The video above is a clip from My Big Fat Greek Wedding. At 6 minutes and 20 seconds into this scene, Toula is defending her boyfriend. She tells her mother, basically, “But mom, I love him.” Mrs. Portokalos responds to that with, “Ai, Toula. Eat something.”
The movie is one of my favorites– which might have more to do with the empathy and understanding I have for the main character, and less to do with the movie itself. Still, despite the many scenes I love, I don’t relate to any so much as that moment.
Ai, Toula. Eat something.
In a nutshell, this is how I was raised.
I’ve written about my mixed up cultures before. I don’t know if this is an Indian thing, a Mexican thing, a Southern thing, a Texan thing, a Christian thing, a Hindu thing, a Chinese thing, a Scottish thing… I have no idea.
All I know is that I was raised to solve all problems with food.
Socially awkward situation? Put on some tea.
Did you have a long day? Have a cookie.
Did someone upset you? Go make a loaf of bread.
Are you feeling a little sick? Have some soup.

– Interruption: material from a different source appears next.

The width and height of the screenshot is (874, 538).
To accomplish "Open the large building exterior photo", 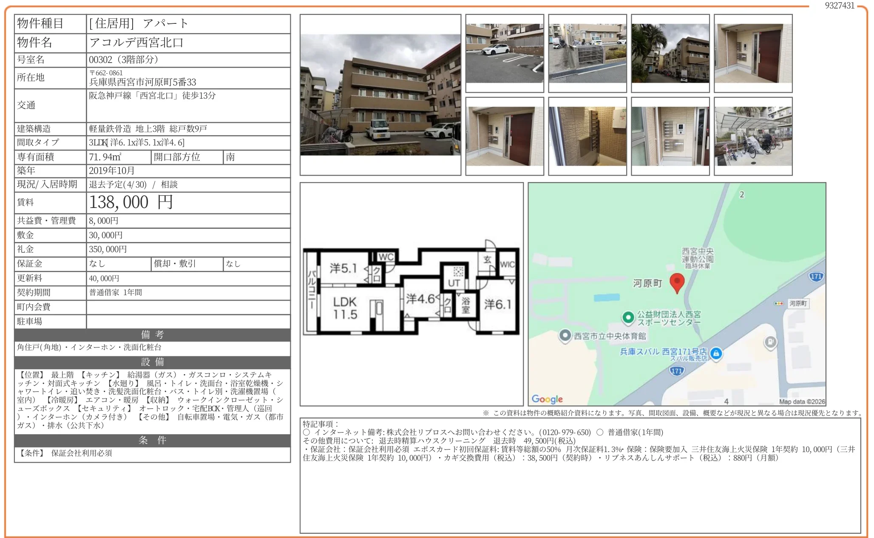I will tap(380, 96).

Is it too hot outside? Too cold? Is it the first day of school? The last? Did you work late? Is it your anniversary of your wedding? Is this the anniversary of your breakup? Did someone pass away? Was someone born?
Eat, eat, eat.
Eat something.
Along with all this eating for celebration and tragedy alike, came the inevitable weight gain– the kummerspeck, which is defined as the weight gained by emotional overeating. I was a plus size and didn’t think anything of it. I was happy with how I looked. I met my husband at size 16, and had no idea that I could be a size 2– let alone that I would be one in just a few years.

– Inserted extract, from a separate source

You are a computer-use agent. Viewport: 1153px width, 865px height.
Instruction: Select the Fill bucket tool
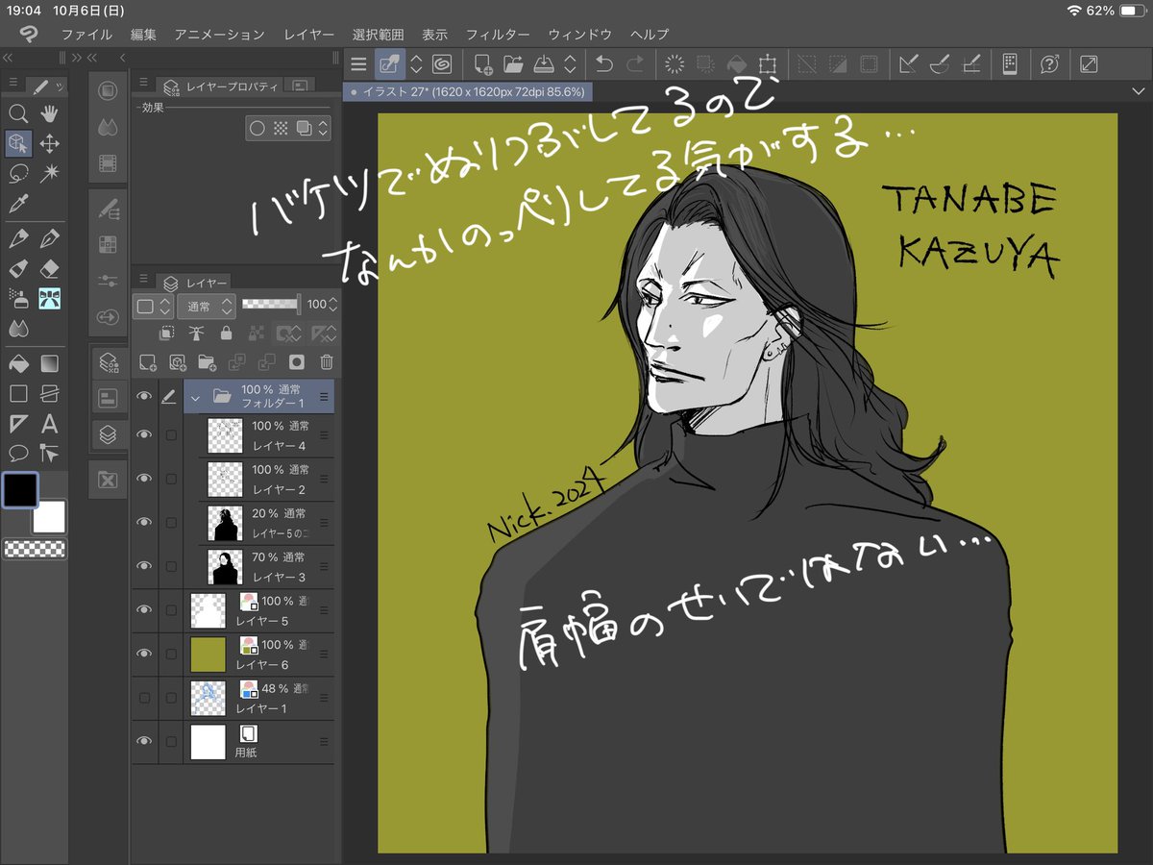pos(17,363)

For the record, I still like the way I look, and so does my husband. I don’t feel that possessing a “thigh gap” makes me hideous any more than not having one did. I’m also, in-arguably, healthier now. My smile is the same size as always, but honestly– even if I didn’t like the way I looked anymore, it would have been worth it.
I lost this weight by giving up sugar and most carbohydrates– and I did that to help my husband fight a disease that was ravaging him from the inside out.
I have no regrets.
When I kicked all the sugar out of my house, in a post-ER fury, I didn’t really stop to consider what that meant until it was all gone. I was worried for Dave. I was worried for our budget because you can’t beat Top Ramen prices.
I should have been worried about kicking crutches out from under my arms, but I didn’t know I was using crutches until all my carby foods were gone.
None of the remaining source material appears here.